Text to read
# # # # # # #

Sunday, March 28, 2010

Simplicity


Five Things that made me happy today.


1) My subway Italian 12 inch sandwich that I ate during my 4 flights today. (I'd normally choose any other sub place, but it was the closest to my gate. For some reason it was the best meal of my life today.)


2) That the other flight attendant witnessed a passenger getting sick at her seat and not me.
(see #3 for explanation).

3) That I had a lot of downtime since the Florida weather was too turbulent to walk around in.(see #2 )


4) A passenger left me a new People Magazine. (the one with Sandra Bullock on the front).


5) My husband carried my luggage downstairs and kissed me good-bye for work. He stayed in his jammies half the day.

Saturday, March 27, 2010

Wikepedia definition of "Foam baths"




Foam baths – bubbles on top of water

Bubbles on top of the water, less ambiguously known as a foam bath (see photo), can be obtained by adding a product containing foaming surfactants to water and temporarily aerating it by agitation (often merely by the fall of water from a faucet). Children find foam baths particularly amusing, so they are an inducement to get them into the bathtub.

The Race



I ran this 10K (6.2miles) this morning. The purpose behind the race is to get an automatic spot in the annual DC Marine Corps Marathon in October. As I was nearing the last stretch of the course, the announcer said, "only 20 more miles of this in October." Ugggghhhhh. It's a great feeling to finish an event, but that just means I'm one day closer to the next race...more mileage... faster training... more pounding on the body, etc etc.. Some may say, "and you enjoy this?" I don't always like the prep work it involves, but finishing something I started makes it all worth while.
Hebrews 12:1 Wherefore seeing we also are compassed about with so great a cloud of witnesses, let us lay aside every weight, and the sin which doth so easily beset us, and let us run with patience the race that is set before us,

Bounty Hunter


Twenty minutes into this movie, the guy behind us said, "this movie is horrible." I thought that was a little harsh and that I'd give it another twenty minutes to form my own opinion.
Jennifer dear, you should have stopped 15 yrs. ago after Friends. All I see in you is Rachel, but more like a worn out exhausted Rachel trying so hard to capture the audience. Gerard has been in a lot of flicks the past couple years. His acting was decent in Law Abiding Citizen, but that's about it. I see about 100 movies a year. For this disater I paid $28 for 2 tickets and refrained from the usual popcorn and soda. Perhaps the snacks would have made it a tad better. If you desire to see this, wait a month for $1 redbox (that's even a stretch), or wait a year to rent it free at the library.

# # # # # # #

Entries provided
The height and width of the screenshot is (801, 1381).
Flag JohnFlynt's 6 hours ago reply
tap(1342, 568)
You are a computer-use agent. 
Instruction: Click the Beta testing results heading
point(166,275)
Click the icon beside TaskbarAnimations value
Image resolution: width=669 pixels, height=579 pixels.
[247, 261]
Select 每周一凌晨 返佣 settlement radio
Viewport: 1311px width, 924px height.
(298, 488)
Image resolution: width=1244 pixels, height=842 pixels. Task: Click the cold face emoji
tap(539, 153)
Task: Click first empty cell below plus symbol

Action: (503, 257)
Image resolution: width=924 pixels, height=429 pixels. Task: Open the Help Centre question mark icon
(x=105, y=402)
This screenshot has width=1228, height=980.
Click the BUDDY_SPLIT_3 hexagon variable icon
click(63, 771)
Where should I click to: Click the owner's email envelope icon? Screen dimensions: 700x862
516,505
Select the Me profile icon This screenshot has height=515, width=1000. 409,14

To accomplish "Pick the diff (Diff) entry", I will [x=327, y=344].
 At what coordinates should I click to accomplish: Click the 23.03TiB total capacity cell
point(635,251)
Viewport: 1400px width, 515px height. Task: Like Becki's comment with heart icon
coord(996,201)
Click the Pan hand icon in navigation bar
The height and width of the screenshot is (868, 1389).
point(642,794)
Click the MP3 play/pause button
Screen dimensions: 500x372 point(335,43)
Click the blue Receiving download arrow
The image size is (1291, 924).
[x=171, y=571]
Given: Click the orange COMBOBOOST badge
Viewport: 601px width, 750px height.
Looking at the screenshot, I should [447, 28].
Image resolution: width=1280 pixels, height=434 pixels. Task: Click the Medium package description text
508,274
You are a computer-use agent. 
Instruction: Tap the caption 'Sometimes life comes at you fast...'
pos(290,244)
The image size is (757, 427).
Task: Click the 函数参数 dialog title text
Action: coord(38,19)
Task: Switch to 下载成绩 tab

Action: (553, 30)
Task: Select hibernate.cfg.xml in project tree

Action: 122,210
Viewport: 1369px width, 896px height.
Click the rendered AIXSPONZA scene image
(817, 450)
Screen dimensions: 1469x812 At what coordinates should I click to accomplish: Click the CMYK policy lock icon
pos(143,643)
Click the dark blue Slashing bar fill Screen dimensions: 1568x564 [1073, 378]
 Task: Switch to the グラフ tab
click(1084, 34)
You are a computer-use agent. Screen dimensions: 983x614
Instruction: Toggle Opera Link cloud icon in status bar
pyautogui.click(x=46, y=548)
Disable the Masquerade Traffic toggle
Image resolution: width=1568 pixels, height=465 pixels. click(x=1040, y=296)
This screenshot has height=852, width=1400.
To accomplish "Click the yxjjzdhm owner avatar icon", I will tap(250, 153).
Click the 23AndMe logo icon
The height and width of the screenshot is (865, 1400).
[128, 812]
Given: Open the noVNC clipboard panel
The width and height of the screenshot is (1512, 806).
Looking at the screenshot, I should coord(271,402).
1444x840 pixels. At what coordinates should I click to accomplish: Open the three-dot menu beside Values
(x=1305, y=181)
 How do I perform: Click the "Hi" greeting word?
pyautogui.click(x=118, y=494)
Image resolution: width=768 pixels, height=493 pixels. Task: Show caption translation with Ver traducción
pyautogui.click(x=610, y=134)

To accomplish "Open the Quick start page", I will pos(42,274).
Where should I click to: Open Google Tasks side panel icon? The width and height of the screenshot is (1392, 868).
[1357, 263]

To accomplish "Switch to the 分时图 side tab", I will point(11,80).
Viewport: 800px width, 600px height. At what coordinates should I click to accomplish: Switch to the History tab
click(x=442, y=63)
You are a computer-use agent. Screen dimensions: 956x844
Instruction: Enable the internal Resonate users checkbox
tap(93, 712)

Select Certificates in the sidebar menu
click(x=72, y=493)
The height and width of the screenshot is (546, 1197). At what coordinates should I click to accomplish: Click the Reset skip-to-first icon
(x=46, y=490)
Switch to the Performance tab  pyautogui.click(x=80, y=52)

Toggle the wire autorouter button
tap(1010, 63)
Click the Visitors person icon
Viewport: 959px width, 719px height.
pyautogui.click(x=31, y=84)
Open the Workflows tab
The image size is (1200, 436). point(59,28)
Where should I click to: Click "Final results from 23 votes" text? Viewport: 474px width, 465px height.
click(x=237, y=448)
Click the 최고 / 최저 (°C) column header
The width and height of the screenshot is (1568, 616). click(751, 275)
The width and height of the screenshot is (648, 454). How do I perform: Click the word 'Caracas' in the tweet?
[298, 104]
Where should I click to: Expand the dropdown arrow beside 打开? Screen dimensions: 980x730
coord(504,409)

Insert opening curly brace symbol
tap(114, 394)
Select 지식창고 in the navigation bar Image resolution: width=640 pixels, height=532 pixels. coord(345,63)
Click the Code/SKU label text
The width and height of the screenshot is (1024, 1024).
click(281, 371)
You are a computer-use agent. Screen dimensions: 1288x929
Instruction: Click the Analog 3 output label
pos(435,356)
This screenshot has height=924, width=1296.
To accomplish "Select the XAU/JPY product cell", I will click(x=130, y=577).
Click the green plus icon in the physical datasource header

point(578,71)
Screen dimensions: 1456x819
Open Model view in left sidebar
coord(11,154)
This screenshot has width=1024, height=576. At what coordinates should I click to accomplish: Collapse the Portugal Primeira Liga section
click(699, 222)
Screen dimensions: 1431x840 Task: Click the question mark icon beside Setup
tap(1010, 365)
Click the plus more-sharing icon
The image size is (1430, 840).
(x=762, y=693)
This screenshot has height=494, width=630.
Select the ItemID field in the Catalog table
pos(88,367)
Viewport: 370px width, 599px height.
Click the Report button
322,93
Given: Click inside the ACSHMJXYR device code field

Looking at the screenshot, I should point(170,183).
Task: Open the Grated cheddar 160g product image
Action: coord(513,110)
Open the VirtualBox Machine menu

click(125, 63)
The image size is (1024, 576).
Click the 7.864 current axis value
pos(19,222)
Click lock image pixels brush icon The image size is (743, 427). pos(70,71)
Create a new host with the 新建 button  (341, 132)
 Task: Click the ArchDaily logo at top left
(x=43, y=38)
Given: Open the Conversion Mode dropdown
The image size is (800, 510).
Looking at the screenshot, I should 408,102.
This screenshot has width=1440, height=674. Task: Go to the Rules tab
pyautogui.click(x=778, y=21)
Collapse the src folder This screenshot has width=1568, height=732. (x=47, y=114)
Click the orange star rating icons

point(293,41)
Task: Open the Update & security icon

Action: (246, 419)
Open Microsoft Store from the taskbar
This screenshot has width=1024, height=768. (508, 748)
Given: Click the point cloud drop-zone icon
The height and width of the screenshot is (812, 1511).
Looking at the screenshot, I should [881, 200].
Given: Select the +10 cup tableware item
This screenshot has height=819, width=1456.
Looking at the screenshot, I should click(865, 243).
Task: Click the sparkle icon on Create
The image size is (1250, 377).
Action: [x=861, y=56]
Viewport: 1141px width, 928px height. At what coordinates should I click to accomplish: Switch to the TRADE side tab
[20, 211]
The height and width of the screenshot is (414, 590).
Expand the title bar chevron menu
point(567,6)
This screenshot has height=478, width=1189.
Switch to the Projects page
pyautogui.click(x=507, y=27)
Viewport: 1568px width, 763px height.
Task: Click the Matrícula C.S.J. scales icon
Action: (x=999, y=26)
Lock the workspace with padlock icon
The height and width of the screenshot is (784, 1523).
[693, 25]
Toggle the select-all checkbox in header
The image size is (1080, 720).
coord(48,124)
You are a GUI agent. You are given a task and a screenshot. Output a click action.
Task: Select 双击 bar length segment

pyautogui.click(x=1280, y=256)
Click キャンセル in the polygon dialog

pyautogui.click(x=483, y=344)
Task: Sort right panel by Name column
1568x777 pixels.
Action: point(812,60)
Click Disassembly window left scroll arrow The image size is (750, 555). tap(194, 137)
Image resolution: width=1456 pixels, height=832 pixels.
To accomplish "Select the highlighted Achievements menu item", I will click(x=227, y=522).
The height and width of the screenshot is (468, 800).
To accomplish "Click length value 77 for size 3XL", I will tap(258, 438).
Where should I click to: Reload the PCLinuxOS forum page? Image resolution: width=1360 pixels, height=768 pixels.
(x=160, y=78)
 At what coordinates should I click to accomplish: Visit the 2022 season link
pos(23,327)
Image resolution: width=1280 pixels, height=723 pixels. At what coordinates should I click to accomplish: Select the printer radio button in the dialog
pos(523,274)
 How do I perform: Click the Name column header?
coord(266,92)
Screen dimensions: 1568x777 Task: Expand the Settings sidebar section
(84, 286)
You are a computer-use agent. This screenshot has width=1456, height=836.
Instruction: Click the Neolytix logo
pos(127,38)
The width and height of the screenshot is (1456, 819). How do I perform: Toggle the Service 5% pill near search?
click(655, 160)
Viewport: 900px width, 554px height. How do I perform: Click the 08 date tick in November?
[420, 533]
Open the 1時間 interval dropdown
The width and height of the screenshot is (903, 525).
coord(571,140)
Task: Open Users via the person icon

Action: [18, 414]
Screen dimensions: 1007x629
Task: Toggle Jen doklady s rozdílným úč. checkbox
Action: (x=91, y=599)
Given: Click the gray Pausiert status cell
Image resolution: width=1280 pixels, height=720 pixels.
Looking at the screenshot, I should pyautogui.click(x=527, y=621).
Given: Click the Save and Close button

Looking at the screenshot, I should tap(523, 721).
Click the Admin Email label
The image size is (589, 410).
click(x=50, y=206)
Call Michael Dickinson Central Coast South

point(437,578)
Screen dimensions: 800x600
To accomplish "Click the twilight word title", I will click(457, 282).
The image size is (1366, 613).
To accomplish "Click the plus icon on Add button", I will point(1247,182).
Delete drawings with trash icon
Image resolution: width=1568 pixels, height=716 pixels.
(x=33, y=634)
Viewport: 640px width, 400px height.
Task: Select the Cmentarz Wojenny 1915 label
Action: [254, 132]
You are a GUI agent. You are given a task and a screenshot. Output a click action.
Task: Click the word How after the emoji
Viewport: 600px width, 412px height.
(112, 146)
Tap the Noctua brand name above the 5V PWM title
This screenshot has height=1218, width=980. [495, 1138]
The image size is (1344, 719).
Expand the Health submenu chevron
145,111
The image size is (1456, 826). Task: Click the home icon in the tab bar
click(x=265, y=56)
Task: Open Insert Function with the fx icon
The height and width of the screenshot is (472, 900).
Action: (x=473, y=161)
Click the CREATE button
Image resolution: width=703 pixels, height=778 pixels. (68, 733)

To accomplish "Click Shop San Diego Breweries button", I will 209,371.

# # # # # # #

Task description
According to the blog text, why did the writer run the 10K race, and what makes the preparation worthwhile despite its drawbacks? Answer in one to three sentences.

The response
The writer ran the 10K to get an automatic spot in the annual DC Marine Corps Marathon in October. The prep work is not always enjoyable, but finishing something the writer started makes it all worthwhile.